La Commission européenne vient d’autoriser en janvier 2023 la mise sur le marché de poudre de grillons domestiques dans l’alimentation et ce n’est pas une idée récente : en effet actuellement, quatre insectes sont autorisés à la consommation : ces insectes comestibles contiennent des protéines de haute qualité, des vitamines et des acides aminés pour les humains.

lesquels :

Le ver de farine jaune (larve du coléoptère Tenebrio molitor) séché en mai 2021 (autorisation accordée exclusivement à la société française Agronutris pour une durée de 5 ans), puis congelé ou en poudre en février 2022 ;

Le criquet migrateur (Locusta migratoria), entier ou sans ailes ni pattes, congelé, séché ou en poudre, en novembre 2021 (autorisation accordée à la société néerlandaise Fair Insects/Protix) ;

Le grillon domestique (Acheta domesticus) surgelé, séché ou en poudre, en février 2022 (également au bénéfice de la société Fair Insects/Protix) ;

La poudre de grillon domestique (Acheta domesticus) partiellement dégraissée depuis le 24 janvier 2023 (autorisation accordée à la société vietnamienne Cricket One) ;

Pourquoi vouloir incorporer de la poudre d’insectes dans le pain, les biscuits,  farine, dans les biscuits sucrés ou salés ou les pâtes, ou les sauces, les pizzas ou encore les préparations de viande, est‑ce que cela répond à une nécessité impérieuse ou est ce une nouvelle opération industrielle. Parmi les pistes pour diminuer la part de produits carnés dans notre alimentation, largement médiatisée dans le contexte climatique et environnemental, les insectes figurent en bonne place : riches en protéines et peu coûteux à produire, ils ont de solides atouts.

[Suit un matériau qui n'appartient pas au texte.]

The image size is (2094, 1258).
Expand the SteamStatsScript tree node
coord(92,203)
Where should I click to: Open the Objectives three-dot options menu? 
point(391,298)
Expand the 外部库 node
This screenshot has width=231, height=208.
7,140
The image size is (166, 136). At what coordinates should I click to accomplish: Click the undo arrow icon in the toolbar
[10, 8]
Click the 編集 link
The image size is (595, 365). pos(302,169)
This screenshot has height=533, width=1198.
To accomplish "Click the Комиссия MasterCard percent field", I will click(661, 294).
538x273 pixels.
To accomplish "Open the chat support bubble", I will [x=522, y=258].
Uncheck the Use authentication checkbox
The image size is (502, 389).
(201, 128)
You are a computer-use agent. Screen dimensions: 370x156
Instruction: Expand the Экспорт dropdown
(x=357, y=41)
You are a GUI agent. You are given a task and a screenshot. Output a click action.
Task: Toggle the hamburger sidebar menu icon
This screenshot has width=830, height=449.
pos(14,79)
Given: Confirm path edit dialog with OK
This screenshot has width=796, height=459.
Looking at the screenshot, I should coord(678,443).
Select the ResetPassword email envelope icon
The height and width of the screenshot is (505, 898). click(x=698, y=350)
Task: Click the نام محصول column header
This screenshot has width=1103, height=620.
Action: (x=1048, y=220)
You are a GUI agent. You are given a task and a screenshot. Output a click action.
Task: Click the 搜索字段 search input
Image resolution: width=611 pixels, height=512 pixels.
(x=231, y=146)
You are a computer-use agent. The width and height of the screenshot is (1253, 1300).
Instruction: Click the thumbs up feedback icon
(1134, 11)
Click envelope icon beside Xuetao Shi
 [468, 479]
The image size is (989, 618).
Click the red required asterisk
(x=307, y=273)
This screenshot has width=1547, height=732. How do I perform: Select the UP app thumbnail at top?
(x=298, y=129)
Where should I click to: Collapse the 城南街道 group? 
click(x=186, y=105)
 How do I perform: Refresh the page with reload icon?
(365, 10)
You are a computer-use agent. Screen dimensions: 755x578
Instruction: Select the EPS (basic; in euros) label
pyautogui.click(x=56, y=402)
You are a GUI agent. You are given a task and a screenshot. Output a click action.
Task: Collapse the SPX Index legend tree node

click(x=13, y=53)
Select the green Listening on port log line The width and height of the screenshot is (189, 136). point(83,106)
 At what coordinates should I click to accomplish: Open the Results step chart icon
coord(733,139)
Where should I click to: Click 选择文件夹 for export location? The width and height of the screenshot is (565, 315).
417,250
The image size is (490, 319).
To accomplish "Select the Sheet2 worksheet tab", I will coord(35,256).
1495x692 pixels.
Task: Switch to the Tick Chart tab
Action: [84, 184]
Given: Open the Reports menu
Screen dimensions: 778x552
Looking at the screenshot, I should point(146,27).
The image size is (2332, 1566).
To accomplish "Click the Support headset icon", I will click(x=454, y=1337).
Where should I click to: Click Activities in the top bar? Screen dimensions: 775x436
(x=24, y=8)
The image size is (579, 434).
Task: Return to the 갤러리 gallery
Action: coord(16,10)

L’UE souhaite réduire l’empreinte écologique de l’agriculture et pense que les insectes peuvent y contribuer. Le règlement européen qui autorise  la commercialisation de deux nouveaux insectes à des fins alimentaires en Europe a été validée le 24 janvier 2023 par l’Union Européenne. Elle concerne l’incorporation de farine d’insectes broyés dans la nourriture. Les insectes pourront être présents  en quantité négligeable. Les utilisations sont cependant très nombreuses et déjà en cours. Des doses maximales pour l’utilisation de ce nouvel ingrédient ont été également fixées par Bruxelles. Il ne pourra pas y avoir, par exemple, plus de 3 grammes de poudre de grillons pour 100 grammes dans les barres de céréales et maximum 1,5 gramme dans les biscuits.

Quelle que soient les bonnes raisons de ces choix, nous devons exiger un étiquetage systématique de cette incorporation : affaire à suivre qui pour l’instant n’est pas obligatoire.